Today people talk like they accidentally swallowed a university library. Nobody says anymore, ‘Sorry, I’m an idiot.’ No. Now they say, ‘I’m deconstructing the dominant narrative.’
Listen, I grew up around Jews. We don’t deconstruct narratives. We create narratives.
I got home and turned on the television — because when you have anxiety, television always seems like a terrific idea. It’s like treating alcoholism with a vodka martini on the rocks.
There was Roger Waters again, explaining the world. Aging rock musicians always frighten me when they start sounding like paranoid men who see conspiracies every time a black cat walks by.
Then Kanye West appeared. When I was growing up, crazy people at least looked crazy. Wild hair, oversized coat, pigeons, conversations with trash cans. This guy just wears a black mask and says he loves Hitler. And that’s when I realized: humanity has progressed a long way — from ‘Never Again’ to ‘Well, let’s discuss the nuances.’
And the politicians? Politicians say, ‘The situation is complicated.’No.
Complicated is explaining to a Jewish mother why her forty-year-old son still isn’t married.

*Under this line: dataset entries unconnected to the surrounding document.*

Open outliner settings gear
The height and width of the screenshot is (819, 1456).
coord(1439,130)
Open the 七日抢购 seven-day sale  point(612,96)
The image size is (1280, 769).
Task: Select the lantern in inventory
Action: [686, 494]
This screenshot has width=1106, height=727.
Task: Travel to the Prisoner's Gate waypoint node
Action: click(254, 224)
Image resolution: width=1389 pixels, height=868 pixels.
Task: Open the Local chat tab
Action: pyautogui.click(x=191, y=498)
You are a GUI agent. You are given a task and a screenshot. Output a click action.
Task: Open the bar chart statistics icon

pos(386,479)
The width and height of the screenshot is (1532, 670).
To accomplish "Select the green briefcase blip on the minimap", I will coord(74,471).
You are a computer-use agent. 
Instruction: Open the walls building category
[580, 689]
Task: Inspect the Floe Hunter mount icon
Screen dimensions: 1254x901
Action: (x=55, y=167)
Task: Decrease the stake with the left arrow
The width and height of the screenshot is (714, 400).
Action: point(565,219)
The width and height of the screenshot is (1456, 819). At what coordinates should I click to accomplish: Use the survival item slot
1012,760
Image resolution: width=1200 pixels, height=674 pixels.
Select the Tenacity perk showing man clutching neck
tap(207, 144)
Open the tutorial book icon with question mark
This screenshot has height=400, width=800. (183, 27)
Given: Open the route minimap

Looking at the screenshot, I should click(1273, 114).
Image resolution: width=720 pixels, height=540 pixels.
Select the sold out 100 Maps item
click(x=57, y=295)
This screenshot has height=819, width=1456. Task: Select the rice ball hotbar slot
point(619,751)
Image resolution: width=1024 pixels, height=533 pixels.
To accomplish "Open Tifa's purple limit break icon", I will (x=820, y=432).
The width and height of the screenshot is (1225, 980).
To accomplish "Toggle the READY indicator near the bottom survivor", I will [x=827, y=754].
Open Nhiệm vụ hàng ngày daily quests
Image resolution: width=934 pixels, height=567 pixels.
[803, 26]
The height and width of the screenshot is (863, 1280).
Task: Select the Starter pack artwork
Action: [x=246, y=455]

But when a crowd outside a synagogue is chanting ‘Death to Zionists,’ that’s not complexity. That’s a remake. And not even a good one. No original script, but an enormous social media budget.
And what really frightens me isn’t the radicals. I’m used to radicals. I lived in 1970s New York. Back then, anyone who distrusted tap water and washed fruit with soap was considered radical.
What frightens me is how quickly normal people start acting as though nothing is happening. Human beings adapt unbelievably well. Even when a Jewish girl gets her hair pulled or a boy with sidelocks gets blinded with strobe lights.
We get used to everything. War. Hatred. Coffee costing nine dollars. That last one, by the way, only with enormous difficulty.
That night I lay in bed thinking: maybe humanity simply shouldn’t be given free time. Because the moment people get bored, they either try to save the world, kill each other, or start podcasts about the benefits of conflict.
And yet… if tomorrow there are once again people outside a synagogue shouting about the death of Zionists, I’ll go out there. Not because I’m brave. I’m the kind of person who once fainted during a blood test. But because Jews have waited too many times for madness to disappear on its own. It never does. It just puts on a suit, enters a university, and opens a TikTok account.
Still… first I’ll eat my salmon. I’d rather not die on an empty stomach. My Jewish mother never would’ve approved of that.”